Goal: Rewrite everything from the line containing "792x554 pixels." down through the last of the lines below, with "Remittance" replaced by "Invoices" and nothing else altered. Leave the pictures out.

Lines on where items appear

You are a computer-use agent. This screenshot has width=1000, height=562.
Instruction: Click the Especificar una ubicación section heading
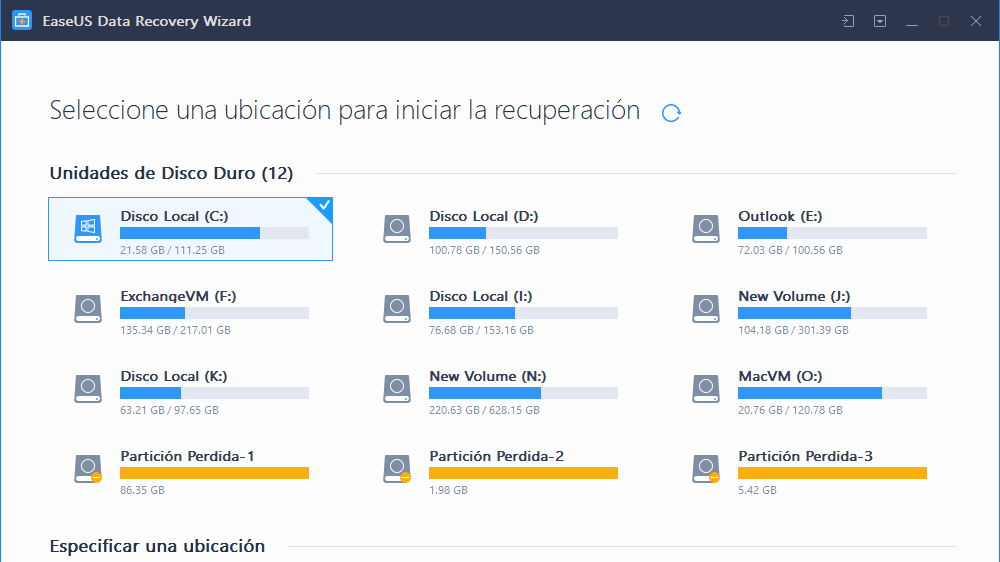(157, 546)
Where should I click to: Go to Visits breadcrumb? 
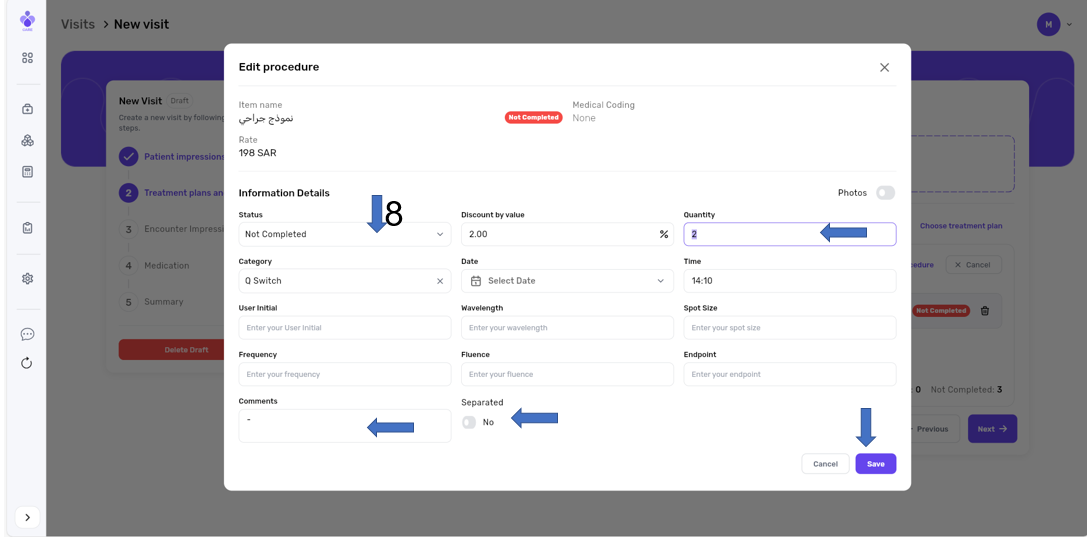[78, 24]
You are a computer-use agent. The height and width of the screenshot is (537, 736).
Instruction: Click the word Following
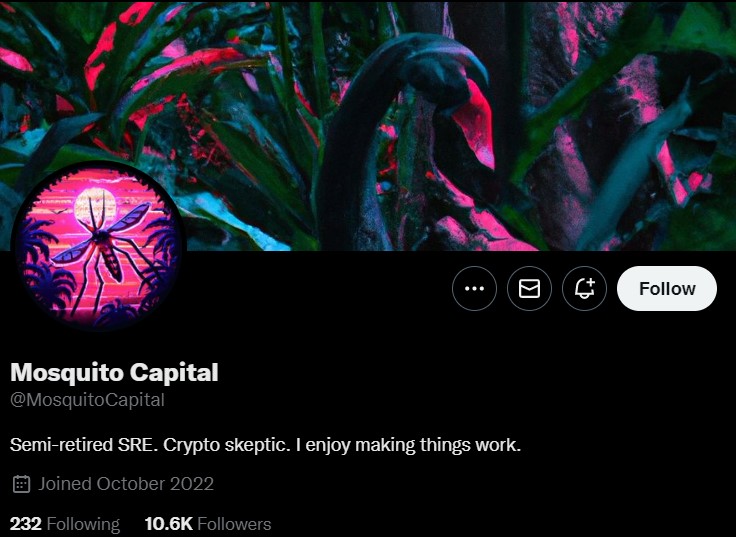pos(84,524)
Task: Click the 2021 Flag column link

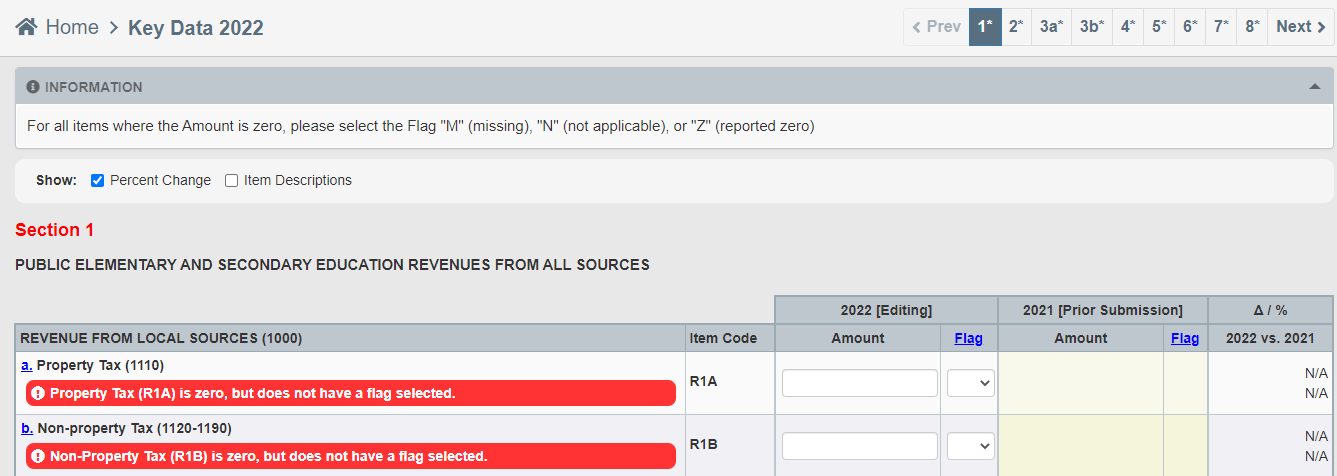Action: click(x=1185, y=338)
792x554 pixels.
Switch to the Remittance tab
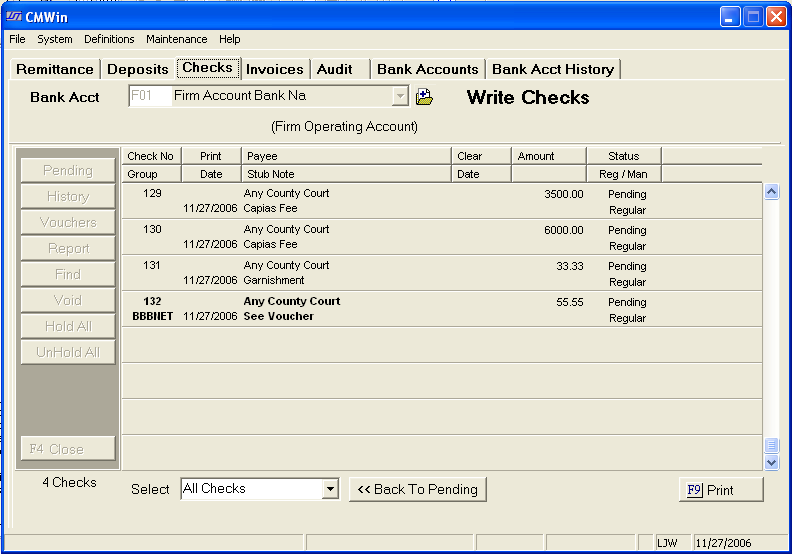55,69
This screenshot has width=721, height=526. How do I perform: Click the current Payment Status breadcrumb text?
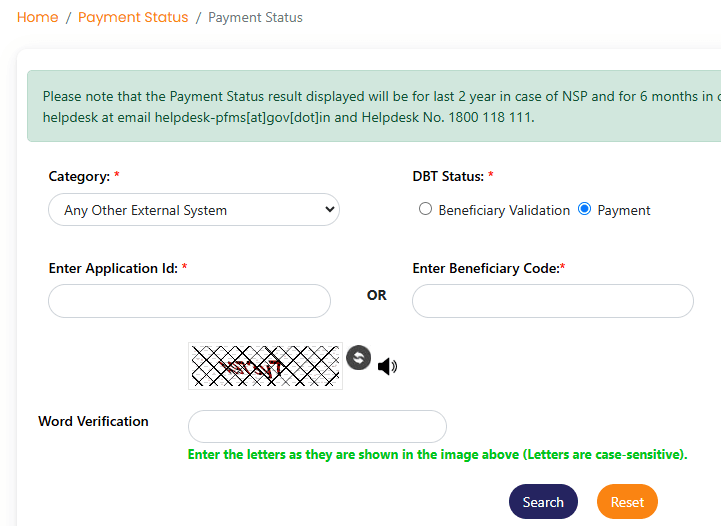click(255, 17)
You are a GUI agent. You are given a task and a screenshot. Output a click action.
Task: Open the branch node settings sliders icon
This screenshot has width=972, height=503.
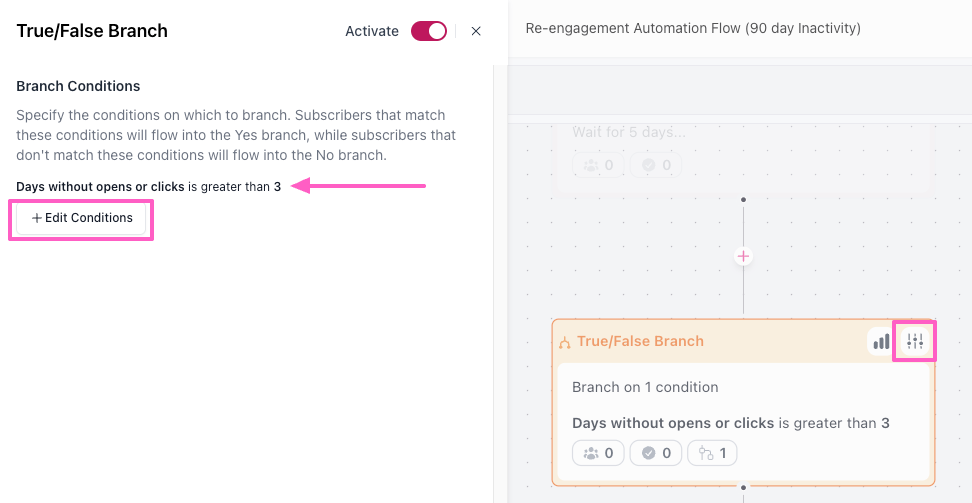click(915, 341)
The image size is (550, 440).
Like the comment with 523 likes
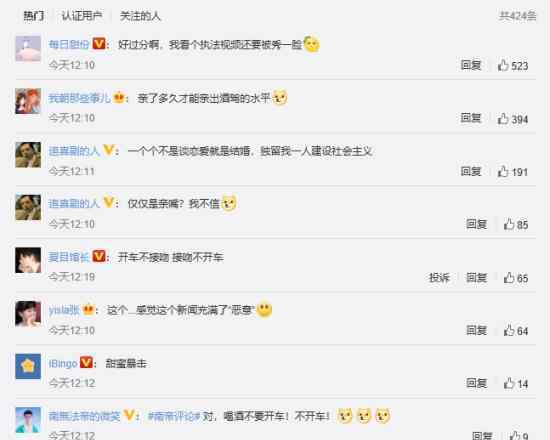coord(503,65)
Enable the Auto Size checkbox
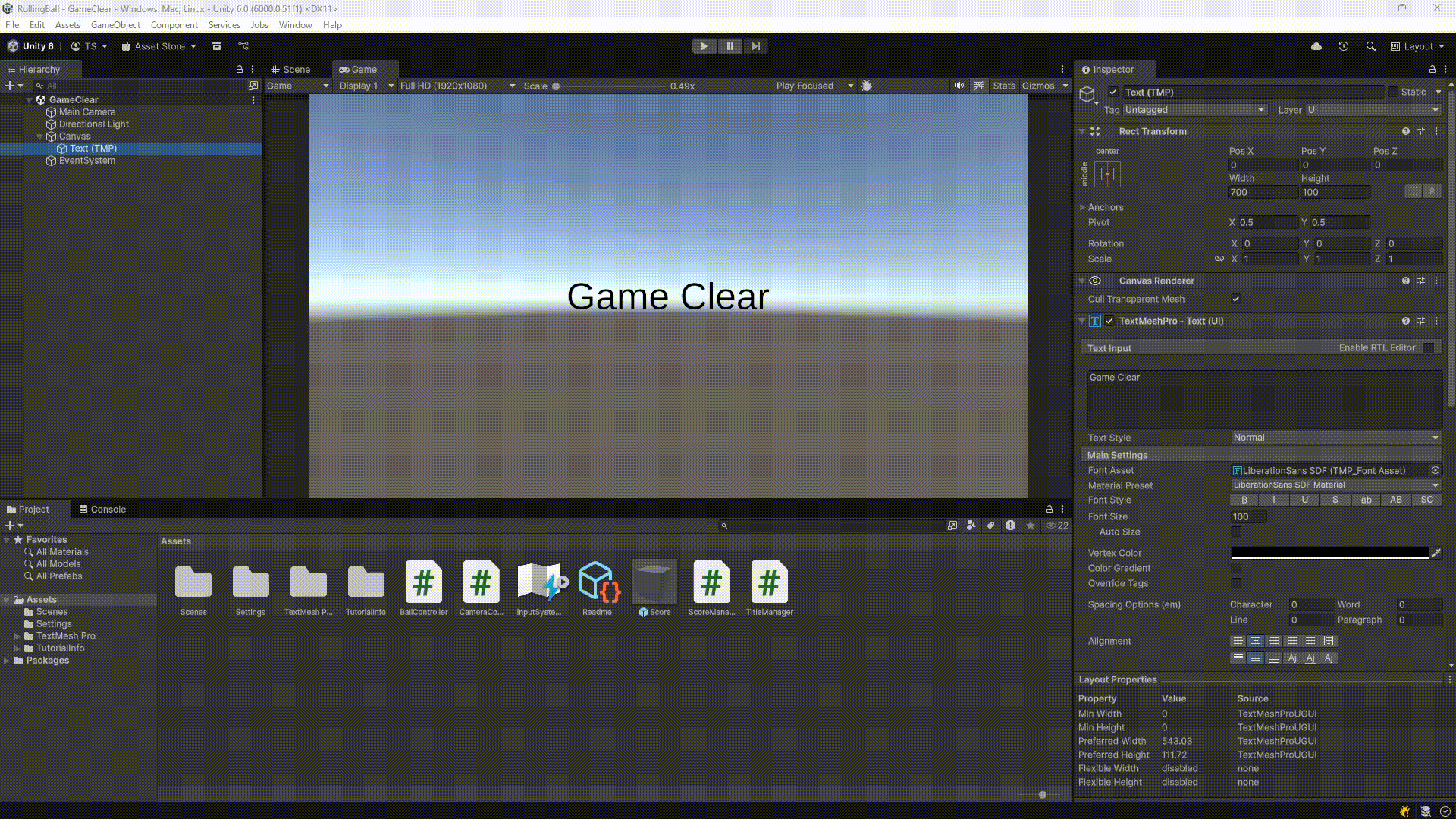This screenshot has height=819, width=1456. click(1236, 532)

Result for this task:
792x554 pixels.
Switch to the Invoices tab
55,69
This screenshot has width=721, height=526. How do I perform: Click the current Payment Status breadcrumb text?
click(255, 17)
You are a GUI agent. You are given a task and a screenshot. Output a click action.
Task: Open the branch node settings sliders icon
This screenshot has width=972, height=503.
click(915, 341)
The image size is (550, 440).
Like the comment with 523 likes
coord(503,65)
Enable the Auto Size checkbox
This screenshot has height=819, width=1456. click(1236, 532)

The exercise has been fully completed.